Location:
Provo, Utah
Founded:
1966

The booming manufacturer has led innovation in industrial diamonds for more than a half-century.

Dr. H. Tracy Hall invented the process to manufacture diamonds in a lab while working for General Electric in 1954.

Hall took a job as a professor at Brigham Young University the next year and founded the company now known as MegaDiamond with a pair of colleagues in 1966. Hall was ultimately granted 19 patents over the course of his career, as diamonds emerged as a staple for high-wear industrial applications.

Initially monikered Mega Pressure Products, MegaDiamond was a first mover in the manufacturing of polycrystalline diamond (PCD) materials. In the 1970s, the company started making PCD products for tools for rock drilling and cutting.
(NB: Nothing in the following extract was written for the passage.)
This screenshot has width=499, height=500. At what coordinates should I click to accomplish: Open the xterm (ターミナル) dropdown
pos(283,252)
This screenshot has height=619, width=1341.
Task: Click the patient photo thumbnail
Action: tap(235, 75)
Now owned by SLB (NYSE: SLB, formerly Schlumberger), MegaDiamond’s products are geared towards the same applications largely for the energy market today.

Hall’s invention catalyzed a new market, says Scott Horman, MegaDiamond’s business development manager and a company employee since 1985. “What it did was allow industry access to diamonds,” he explains. Before the advent of lab-made PCDs, industrial users relied on “was cast off from the gem industry.”

Horman calls PCDs “very useful engineering material, being the hardest of all materials and also having some amazing thermal conductivity and optical properties.”

“We’re very much pushing into the higher end of the technology to create unique rock-drilling components,” he adds. “That has been our focus in the last 20 years, and expanding what you can make out of diamond has been our key.”

That means MegaDiamond is “getting away from just a flat slab on the end of a cylinder to a variety of shapes that are more conducive to efficient rock cutting,” says Horman. 3D-shaped cutters can drill at a 20 to 80 percent faster rate of penetration than conventional cutters. “We’re producing custom shapes to more efficiently adapt to different rock types, formation types, and different cutting applications.”

The manufacturing operation includes 132,000 square feet in a pair of facilities with 320 employees in Provo and a 65-employee sister company in Italy. “It starts with choosing the very best raw materials,” says Horman. “We buy high-grade diamond powders from very select suppliers.”

After blending and purifying processes, technicians compact the powders into refractory metal cups to manufacture the products. “Diamond powders are fused together at immense temperature and pressure to form a monolithic slab of diamond,” says Horman. “We’re dealing with processes that we can’t even directly measure. Sintering the diamond in conditions of 1 million PSI and 1,500 degrees Celsius, it would be glowing white-hot if you could observe it, but it’s all contained within a pressure capsule.”

The crux is “controlling that process to make it highly repeatable, so we get the same properties day in, day out, week after week, month after month,” he adds. “That also has been one of the biggest challenges in the world of industrial diamond products. It’s just product consistency by controlling very extreme processes.”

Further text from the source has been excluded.